BLOC DE TEXTE =>
»»

Et si ce n’était pas qu’un simple cas chirurgical ! - La Semaine Vétérinaire n° 1749 du 27/01/2018
La Semaine Vétérinaire n° 1749 du 27/01/2018

RETOUR D’EXPÉRIENCE

DITES-NOUS TOUT

Auteur(s) : JEAN-PIERRE LEGROUX, CLINIQUE DE LA TOISON-D’OR, À DIJON (CÔTE-D’OR)  

Quel est votre diagnostic ?

Une femelle fox-terrier de 16 ans est consultée pour malaise. L’examen clinique et la palpation abdominale orientent vers une radiographie abdominale latérale sans préparation. L’image obtenue (ci-dessous) est spectaculaire ! Quelque chose dans cette image suggère toutefois qu’il ne s’agit peut-être pas que d’un cas chirurgical ! De quoi s’agit-il ?

Réponse

Nous constatons sur cette radiographie, hors normes, que l’estomac est complètement rempli de cailloux, dont un exemplaire a traversé le pylore et se retrouve en position colorectale. Ceci suggère que de la motilité intestinale a perduré peu après le début de l’ingestion inappropriée, mais que celle-ci s’est stoppée probablement d’une manière contemporaine de la fermeture du pylore.

Le remplissage méthodique de cet estomac, tel un sac de billes, interpelle. Un animal “normal” peut-il entasser aussi scrupuleusement une telle masse de corps étrangers sans que l’organisme ne réagisse ? Après tout, nos carnivores sont prompts aux vomissements par ce réflexe physiologique salvateur qu’ils ne partagent, somme toute, qu’avec la seule espèce humaine.

Le pylore a, lui, réagi en se fermant, mais aucun renvoi n’a accompagné l’ingestion anarchique. Qui plus est, la sensation de satiété, qu’on imagine obtenir après l’ingestion, disons, de la moitié des cailloux, n’a pas fonctionné.

Il est donc suspecté, chez cet animal âgé, un trouble de la conscience. Il les aurait, pour ainsi dire, avalés “à l’insu de son plein gré” !

La gastrotomie évacuatrice s’est accompagnée de biopsies de nodules spléniques suspects, les autres organes abdominaux apparaissant normaux.

Le soir de l’intervention, l’animal bien réveillé a montré des signes d’accident vasculaire cérébral (AVC : tête penchée, pousser au mur, nystagmus horizontal, rotation sur le cercle), indépendants, peut-on penser dans leur genèse, du protocole anesthésique, mais sans doute promus par ce dernier.

Un traitement symptomatique corticoïde et vasodilatateur a semblé amender temporairement les symptômes.

Les nodules étaient des hémangiosarcomes spléniques, dont l’évolution rapide des métastases au foie et au cerveau a conduit à endormir définitivement l’animal.

En conclusion

L’“arbre” des cailloux de l’estomac cachait, finalement, la forêt de l’AVC néoplasique.

««

MATÉRIEL FOURNI =>
»»

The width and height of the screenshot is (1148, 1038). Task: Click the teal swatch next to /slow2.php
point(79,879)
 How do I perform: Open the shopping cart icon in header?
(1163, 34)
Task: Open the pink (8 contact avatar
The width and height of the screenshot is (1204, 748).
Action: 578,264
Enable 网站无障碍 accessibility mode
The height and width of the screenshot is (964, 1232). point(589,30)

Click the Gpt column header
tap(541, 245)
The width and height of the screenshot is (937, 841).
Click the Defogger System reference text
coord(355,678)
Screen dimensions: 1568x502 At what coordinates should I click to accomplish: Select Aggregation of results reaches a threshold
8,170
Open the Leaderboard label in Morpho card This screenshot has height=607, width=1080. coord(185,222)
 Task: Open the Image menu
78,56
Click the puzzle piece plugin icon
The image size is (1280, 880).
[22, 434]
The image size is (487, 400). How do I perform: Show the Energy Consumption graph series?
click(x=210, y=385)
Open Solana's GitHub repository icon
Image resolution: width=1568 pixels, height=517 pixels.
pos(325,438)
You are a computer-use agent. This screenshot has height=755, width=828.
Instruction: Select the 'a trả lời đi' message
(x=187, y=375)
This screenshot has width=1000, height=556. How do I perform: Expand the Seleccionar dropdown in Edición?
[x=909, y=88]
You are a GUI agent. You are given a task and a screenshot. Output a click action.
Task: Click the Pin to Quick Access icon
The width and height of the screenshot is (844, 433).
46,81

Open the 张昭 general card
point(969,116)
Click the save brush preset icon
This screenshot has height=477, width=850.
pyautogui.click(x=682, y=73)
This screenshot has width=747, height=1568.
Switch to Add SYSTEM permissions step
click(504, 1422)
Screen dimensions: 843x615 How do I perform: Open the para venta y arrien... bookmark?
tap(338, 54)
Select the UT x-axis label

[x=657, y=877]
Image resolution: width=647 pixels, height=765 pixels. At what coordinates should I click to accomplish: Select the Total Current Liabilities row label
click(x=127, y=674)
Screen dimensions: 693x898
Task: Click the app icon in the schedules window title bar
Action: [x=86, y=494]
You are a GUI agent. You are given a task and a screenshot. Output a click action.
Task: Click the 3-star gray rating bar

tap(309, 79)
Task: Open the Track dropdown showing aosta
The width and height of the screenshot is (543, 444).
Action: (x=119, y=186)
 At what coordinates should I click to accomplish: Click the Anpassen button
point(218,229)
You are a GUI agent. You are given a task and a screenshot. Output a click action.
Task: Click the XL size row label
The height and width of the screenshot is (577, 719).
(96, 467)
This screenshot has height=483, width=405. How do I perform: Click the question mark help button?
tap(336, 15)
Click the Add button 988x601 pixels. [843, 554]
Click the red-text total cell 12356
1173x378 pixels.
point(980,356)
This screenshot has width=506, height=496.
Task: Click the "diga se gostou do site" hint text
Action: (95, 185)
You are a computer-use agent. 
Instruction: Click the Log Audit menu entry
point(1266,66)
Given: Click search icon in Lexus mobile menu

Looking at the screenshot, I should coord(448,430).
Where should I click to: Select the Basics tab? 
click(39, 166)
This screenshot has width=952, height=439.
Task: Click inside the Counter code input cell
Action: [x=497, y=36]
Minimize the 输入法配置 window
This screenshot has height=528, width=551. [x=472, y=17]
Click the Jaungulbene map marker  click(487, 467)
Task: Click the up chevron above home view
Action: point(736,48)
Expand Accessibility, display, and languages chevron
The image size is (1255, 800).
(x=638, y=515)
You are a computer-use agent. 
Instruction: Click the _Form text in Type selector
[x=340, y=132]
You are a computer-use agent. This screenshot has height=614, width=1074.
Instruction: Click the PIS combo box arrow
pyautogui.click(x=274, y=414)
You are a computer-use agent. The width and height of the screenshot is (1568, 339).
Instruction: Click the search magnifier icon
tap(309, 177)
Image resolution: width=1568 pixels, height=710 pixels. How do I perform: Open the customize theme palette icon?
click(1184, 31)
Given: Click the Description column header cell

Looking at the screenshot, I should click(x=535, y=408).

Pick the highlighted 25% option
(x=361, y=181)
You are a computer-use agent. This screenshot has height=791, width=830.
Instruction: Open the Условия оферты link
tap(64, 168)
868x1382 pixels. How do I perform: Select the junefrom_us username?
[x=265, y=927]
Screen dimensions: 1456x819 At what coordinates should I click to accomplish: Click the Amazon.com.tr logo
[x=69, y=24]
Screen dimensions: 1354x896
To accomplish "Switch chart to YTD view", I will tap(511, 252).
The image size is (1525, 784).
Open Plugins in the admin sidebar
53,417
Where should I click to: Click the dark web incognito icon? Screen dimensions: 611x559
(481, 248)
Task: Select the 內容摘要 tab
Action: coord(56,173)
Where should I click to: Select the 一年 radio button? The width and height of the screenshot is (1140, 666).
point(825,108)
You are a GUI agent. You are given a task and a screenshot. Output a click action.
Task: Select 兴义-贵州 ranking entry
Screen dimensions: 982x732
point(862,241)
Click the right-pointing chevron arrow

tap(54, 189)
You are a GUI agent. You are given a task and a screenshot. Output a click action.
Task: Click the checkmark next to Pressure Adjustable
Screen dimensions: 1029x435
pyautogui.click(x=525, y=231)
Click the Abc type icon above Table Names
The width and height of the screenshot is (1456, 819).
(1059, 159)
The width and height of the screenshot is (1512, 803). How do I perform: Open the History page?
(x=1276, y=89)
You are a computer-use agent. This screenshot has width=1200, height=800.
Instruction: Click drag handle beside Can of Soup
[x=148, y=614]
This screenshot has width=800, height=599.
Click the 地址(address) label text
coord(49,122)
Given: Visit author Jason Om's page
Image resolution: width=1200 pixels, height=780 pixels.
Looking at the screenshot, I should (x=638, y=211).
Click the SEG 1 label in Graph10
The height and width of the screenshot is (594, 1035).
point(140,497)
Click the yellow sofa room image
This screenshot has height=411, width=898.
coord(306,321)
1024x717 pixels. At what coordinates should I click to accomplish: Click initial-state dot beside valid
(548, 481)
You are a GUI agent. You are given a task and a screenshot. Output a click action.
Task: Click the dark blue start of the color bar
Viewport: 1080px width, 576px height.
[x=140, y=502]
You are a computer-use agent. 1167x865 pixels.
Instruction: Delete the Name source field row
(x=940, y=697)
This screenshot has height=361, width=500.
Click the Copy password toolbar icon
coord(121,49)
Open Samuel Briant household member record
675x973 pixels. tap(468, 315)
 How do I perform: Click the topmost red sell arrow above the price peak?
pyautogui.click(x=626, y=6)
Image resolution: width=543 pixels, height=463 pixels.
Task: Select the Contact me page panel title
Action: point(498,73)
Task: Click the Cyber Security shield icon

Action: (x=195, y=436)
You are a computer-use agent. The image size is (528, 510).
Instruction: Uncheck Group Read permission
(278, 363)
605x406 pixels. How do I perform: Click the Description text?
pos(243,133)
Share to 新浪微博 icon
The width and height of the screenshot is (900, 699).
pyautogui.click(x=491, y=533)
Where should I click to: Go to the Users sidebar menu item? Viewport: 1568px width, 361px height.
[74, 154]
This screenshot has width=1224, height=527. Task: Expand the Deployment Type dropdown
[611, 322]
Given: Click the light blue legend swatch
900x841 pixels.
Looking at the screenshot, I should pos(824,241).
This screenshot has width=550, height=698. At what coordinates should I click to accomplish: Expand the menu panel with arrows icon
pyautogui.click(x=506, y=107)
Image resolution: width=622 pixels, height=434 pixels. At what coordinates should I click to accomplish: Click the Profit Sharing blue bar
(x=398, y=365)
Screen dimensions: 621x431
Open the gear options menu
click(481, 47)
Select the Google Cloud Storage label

««

LISTE DES TÂCHES =>
1 – D'après le cas clinique de la chienne fox-terrier, quelle était la nature des nodules spléniques prélevés par biopsie ?
2 – Relevez tous les signes d'accident vasculaire cérébral que l'animal a montrés le soir de l'intervention, selon le cas clinique.

RÉPONSES PAR NUMÉRO =>
1 – Des hémangiosarcomes spléniques.

2 –
- Tête penchée
- Pousser au mur
- Nystagmus horizontal
- Rotation sur le cercle